The request → From the Arch Linux discussion below, repeat the part that opens with the words "In this analogy" and closes with "spice their food.", substituting "loft" for "apartment".

Document passage →
□ □ □ □ □
Love searching for a pretty niche question and finding it was asked on ELI5 7 days ago and not 7 years

Anonymous 0 Comments

>What makes it different from the other distributions?

– Packages are rolling release.
– It’s a highly modular and minimalist distro from the get-go with a lot of user-driven choices at install.
– Arch is [extremely well-documented](https://wiki.archlinux.org/).
– [Arch User Repository](https://aur.archlinux.org/), a popular community driven package repo.

> Why is there some weird elitism paralleled by disgust around it?

– The Arch ethos pushes self-learning and responsibility, as it’s well-documented but less forgiving for Linux newcomers than many well-packaged distributions. This creates a barrier to entry, for better or worse.
– Some elitists think their hands-on experience makes them hardcore. They conflate their experience with Arch being better.
– Several Arch-derived distributions exist, like Endeavor and Manjaro. OS differences or forum policy may lead to Arch users dismissing non-Arch questions on their forums, leading to disgruntled questioners and tired responders.
– Most often the elitism and disgust is feigned! It’s Linux humor.

Anonymous 0 Comments

I had a look at Arch the other day to install on a VM as I thought it sounds fun then I saw the install process and I’m like are we back in the 90’s? I’m still going to have a play around with it as it looks intriguing. Not sure why elitism though as the commands you use to install it you should know anyway I personally think.

Anonymous 0 Comments

Arch linux might be the most well-documented product in computer history. (ok that’s setting the bar kinda low but bear with me) The documentation is so good that even users of other distros use it to figure out how to do a certain thing or fix various issues.

The flip side is that the installer does nothing that other installers do automatically. The documentation/manual is good. but to get a working system, you *have to* use the documentation and manually do many configuration and setup steps of the installation.

Anonymous 0 Comments

Arch Linux is the distro equivalent of a Framework laptop. It’s pretty much modular. It comes with just about the bare minimum to be able to install stuff. Imagine if your phone only came with a store app, didn’t even include a launcher or anything, just setting and store. Its appeal is having that clean slate. The downside is you need to know how to setup everything. Like people mentioned, it’s not the only example of this kind of distro, but it is the most accesible bare bones distro for most users. Another one is Alpine which is very stripped down, usually used for images that run on top of an existing host, so you don’t want to allocate gigabytes per image if you are spinning up a dozen or two just enough to run the program.

Anonymous 0 Comments

If you will, consider a built computer/laptop a house, and the os the furniture within that house and the programs you run being decorations.

In this analogy a Mac is a small fully furnished apartment in NY, with fancy custom furniture.

A prebuilt with preinstalled Windows is a property brothers style renovation. Drab, bland, grey, overpriced… How white people spice their food.

A custom built PC with Windows would range from a regular house to a McMansion you dragged your furniture into. It may have been built by someone else, and be a bit questionable but you’re used to it. There’s an eclectic mix of new and old ass furniture. Somehow it works, still. Some of the decorations only look good in combination with this furniture and this is the main reason many still keep it.
□ □ □ □ □
Data supplied →
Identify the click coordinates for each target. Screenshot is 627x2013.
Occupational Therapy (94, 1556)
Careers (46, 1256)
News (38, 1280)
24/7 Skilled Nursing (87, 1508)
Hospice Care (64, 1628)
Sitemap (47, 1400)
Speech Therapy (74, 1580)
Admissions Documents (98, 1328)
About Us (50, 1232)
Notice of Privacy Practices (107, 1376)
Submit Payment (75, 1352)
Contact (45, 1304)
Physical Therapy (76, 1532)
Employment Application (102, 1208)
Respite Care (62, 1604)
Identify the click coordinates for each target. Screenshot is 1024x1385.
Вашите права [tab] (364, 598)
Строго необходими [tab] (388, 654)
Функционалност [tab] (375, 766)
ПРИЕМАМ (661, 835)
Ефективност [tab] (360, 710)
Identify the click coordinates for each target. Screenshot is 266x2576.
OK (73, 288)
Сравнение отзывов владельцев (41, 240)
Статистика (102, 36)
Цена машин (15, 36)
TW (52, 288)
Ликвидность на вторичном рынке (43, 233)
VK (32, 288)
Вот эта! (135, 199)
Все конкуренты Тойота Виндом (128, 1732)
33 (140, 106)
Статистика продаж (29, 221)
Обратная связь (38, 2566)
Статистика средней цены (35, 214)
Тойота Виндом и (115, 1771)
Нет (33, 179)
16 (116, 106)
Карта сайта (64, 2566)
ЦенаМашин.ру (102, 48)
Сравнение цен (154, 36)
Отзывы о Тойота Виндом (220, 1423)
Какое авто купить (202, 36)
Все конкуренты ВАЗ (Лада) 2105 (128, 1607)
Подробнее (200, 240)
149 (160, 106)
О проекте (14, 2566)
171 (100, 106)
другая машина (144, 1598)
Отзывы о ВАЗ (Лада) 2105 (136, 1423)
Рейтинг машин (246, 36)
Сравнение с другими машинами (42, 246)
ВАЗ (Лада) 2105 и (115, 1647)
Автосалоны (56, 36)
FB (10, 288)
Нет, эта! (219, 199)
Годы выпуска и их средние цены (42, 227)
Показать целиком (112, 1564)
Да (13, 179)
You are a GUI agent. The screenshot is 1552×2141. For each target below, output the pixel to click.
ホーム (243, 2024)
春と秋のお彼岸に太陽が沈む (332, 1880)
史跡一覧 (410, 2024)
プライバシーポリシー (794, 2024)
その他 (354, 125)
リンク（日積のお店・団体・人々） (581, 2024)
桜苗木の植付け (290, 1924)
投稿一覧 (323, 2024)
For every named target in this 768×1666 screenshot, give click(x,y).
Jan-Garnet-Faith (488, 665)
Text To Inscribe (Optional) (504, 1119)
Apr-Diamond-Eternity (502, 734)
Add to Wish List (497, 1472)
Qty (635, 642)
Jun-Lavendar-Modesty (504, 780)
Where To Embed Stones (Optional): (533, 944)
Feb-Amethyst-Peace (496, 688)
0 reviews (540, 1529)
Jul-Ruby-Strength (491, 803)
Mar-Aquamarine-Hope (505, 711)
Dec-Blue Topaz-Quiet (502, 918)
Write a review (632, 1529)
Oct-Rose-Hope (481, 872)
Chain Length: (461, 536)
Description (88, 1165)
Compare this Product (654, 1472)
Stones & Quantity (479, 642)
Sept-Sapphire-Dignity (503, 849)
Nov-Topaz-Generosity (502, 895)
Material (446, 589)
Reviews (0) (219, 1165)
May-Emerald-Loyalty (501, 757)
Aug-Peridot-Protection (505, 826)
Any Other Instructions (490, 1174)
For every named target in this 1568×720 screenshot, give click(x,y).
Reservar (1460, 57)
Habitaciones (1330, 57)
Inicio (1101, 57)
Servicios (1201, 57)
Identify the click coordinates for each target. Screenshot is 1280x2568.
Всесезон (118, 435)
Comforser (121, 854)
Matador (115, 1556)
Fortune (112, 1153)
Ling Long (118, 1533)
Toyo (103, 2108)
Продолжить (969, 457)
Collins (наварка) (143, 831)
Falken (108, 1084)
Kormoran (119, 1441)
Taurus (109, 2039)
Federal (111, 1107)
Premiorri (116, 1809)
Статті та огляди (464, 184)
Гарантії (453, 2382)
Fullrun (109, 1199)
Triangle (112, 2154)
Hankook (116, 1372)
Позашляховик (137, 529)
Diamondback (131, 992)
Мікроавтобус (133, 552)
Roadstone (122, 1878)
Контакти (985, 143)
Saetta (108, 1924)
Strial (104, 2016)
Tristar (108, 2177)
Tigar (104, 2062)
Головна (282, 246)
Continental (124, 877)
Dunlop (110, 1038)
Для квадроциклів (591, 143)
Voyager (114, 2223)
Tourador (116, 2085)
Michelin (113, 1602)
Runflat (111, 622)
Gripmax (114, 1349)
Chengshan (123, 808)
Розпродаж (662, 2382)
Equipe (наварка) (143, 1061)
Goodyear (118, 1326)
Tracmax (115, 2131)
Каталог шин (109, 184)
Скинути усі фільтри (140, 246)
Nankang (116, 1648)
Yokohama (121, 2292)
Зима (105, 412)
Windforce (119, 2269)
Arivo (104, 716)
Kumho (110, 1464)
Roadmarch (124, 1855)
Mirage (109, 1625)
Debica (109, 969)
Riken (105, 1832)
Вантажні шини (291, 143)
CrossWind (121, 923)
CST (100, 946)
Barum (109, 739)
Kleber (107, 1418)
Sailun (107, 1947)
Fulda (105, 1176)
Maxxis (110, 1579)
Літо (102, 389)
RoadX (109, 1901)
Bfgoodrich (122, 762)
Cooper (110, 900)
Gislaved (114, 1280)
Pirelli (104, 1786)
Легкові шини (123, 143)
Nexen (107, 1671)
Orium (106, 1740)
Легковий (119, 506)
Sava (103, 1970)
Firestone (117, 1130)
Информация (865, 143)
□ □ □ □ □
Output of the task →
In this analogy a Mac is a small fully furnished loft in NY, with fancy custom furniture.

A prebuilt with preinstalled Windows is a property brothers style renovation. Drab, bland, grey, overpriced… How white people spice their food.